-- EXERCISE --
Below are records; copy every line among them that contains the word "second".

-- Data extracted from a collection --
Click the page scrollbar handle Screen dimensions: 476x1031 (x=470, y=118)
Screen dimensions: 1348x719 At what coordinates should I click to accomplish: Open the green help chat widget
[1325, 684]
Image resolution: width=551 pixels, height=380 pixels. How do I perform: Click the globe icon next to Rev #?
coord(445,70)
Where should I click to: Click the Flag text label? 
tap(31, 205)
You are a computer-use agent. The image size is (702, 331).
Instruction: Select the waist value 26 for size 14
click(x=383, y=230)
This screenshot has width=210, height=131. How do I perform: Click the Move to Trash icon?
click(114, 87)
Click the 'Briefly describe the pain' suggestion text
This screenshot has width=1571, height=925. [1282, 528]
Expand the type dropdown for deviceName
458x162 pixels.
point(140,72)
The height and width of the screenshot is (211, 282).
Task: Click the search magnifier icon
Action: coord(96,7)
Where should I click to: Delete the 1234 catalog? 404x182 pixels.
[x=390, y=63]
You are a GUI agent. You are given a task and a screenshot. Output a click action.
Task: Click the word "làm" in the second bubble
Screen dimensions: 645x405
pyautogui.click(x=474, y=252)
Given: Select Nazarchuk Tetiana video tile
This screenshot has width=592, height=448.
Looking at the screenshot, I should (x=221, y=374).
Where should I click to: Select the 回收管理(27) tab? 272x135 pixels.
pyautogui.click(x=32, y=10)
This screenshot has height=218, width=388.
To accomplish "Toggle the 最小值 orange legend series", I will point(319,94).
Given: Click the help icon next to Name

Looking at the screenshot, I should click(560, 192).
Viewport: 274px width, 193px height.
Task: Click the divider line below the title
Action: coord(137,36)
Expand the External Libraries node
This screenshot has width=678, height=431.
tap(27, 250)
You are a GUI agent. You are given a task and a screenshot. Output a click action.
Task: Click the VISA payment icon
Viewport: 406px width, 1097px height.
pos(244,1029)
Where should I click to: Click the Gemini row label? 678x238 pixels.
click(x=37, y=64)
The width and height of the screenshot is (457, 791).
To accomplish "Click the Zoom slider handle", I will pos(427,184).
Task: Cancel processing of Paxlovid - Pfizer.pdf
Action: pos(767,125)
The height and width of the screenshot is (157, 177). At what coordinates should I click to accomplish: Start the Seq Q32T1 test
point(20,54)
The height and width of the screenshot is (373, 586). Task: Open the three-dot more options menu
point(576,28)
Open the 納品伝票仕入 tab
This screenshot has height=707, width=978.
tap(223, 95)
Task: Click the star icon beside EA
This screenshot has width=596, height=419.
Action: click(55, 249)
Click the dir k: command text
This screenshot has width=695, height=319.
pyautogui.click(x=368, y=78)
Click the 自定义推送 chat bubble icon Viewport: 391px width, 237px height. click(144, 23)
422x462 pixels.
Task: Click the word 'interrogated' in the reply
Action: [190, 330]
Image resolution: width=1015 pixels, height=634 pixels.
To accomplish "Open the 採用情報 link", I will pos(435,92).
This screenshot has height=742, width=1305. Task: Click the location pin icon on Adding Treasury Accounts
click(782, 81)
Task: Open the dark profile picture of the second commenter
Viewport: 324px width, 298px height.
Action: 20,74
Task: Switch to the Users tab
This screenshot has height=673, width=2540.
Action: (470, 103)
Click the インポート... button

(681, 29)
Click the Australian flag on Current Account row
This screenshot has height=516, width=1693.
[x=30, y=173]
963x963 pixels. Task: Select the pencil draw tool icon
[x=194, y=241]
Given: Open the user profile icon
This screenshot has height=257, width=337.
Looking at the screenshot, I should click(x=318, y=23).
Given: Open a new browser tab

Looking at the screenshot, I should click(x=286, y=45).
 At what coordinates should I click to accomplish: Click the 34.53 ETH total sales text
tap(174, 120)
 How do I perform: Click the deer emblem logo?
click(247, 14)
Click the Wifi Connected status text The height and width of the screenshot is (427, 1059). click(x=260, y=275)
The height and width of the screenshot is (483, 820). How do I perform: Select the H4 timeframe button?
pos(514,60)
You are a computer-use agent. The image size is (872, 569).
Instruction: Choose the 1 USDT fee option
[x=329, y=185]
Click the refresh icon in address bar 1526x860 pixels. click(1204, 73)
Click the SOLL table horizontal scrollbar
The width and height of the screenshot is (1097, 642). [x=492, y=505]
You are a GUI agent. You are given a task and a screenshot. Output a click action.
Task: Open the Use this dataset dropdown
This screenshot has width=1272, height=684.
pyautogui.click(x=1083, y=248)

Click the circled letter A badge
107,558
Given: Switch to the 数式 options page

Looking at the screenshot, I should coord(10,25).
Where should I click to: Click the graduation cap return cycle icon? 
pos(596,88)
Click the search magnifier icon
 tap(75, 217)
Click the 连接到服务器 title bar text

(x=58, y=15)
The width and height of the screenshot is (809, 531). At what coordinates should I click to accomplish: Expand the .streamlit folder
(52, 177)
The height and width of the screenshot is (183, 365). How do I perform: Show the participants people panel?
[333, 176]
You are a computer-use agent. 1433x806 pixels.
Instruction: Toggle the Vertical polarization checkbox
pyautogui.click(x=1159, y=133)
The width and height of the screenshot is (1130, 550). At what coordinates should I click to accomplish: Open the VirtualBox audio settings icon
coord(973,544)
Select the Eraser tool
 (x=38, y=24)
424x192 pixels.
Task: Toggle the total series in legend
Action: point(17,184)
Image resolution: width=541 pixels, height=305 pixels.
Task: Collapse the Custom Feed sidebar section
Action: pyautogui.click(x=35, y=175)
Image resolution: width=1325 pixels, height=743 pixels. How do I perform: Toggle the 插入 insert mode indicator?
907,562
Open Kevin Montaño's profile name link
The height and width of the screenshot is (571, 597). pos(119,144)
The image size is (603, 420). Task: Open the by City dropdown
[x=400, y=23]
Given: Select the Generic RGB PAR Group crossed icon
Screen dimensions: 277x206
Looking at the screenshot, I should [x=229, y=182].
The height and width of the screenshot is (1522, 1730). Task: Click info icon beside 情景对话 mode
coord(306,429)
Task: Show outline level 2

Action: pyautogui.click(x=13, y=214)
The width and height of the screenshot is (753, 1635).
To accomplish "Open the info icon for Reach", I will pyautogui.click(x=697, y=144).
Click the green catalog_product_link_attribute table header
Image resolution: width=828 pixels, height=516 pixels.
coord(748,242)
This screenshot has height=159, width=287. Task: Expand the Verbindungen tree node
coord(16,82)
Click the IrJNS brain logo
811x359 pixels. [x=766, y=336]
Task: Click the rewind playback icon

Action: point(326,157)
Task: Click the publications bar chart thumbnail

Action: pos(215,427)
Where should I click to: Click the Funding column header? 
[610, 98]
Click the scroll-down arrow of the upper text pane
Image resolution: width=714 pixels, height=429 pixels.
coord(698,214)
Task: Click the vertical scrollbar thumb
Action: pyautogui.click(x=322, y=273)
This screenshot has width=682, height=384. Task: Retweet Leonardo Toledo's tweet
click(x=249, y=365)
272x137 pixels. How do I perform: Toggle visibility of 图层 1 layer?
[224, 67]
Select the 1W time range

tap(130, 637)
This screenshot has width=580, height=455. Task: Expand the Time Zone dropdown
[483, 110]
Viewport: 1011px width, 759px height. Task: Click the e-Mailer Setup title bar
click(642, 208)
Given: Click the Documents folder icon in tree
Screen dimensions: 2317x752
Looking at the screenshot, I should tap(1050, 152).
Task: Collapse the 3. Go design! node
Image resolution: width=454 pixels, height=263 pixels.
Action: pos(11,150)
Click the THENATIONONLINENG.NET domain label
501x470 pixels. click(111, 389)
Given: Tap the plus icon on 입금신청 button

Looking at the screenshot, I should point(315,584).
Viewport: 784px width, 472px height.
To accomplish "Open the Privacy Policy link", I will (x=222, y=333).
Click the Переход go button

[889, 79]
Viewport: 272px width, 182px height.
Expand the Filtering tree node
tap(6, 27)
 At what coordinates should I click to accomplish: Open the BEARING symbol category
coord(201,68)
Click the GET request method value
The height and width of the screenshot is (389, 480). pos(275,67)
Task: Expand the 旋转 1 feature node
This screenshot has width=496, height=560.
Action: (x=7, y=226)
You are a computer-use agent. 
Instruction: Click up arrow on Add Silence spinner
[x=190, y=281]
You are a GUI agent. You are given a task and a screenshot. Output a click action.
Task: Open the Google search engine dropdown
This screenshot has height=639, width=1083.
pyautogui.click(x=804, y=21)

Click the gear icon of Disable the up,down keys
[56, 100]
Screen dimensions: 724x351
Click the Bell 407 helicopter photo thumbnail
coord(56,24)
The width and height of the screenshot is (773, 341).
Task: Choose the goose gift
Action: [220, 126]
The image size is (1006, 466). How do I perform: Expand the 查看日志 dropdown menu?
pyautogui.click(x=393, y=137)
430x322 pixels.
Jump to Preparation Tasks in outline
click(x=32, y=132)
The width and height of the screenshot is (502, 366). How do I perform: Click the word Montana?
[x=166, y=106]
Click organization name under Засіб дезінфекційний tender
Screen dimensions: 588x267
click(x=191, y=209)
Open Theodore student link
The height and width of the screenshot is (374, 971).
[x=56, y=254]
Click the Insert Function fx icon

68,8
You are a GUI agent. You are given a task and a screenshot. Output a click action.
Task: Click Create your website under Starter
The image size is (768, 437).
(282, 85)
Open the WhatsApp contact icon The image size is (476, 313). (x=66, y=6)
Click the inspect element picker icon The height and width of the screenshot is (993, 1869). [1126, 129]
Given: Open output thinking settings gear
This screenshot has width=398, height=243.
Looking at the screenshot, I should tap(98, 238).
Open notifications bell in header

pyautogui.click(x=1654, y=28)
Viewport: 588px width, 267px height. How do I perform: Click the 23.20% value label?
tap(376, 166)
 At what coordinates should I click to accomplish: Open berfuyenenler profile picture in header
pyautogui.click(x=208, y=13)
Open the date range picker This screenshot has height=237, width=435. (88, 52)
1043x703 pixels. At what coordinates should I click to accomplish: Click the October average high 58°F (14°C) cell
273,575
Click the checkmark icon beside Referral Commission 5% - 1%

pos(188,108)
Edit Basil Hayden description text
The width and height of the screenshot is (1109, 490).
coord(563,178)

-- THE ANSWER --
Task: Click the word "làm" in the second bubble
Task: Open the dark profile picture of the second commenter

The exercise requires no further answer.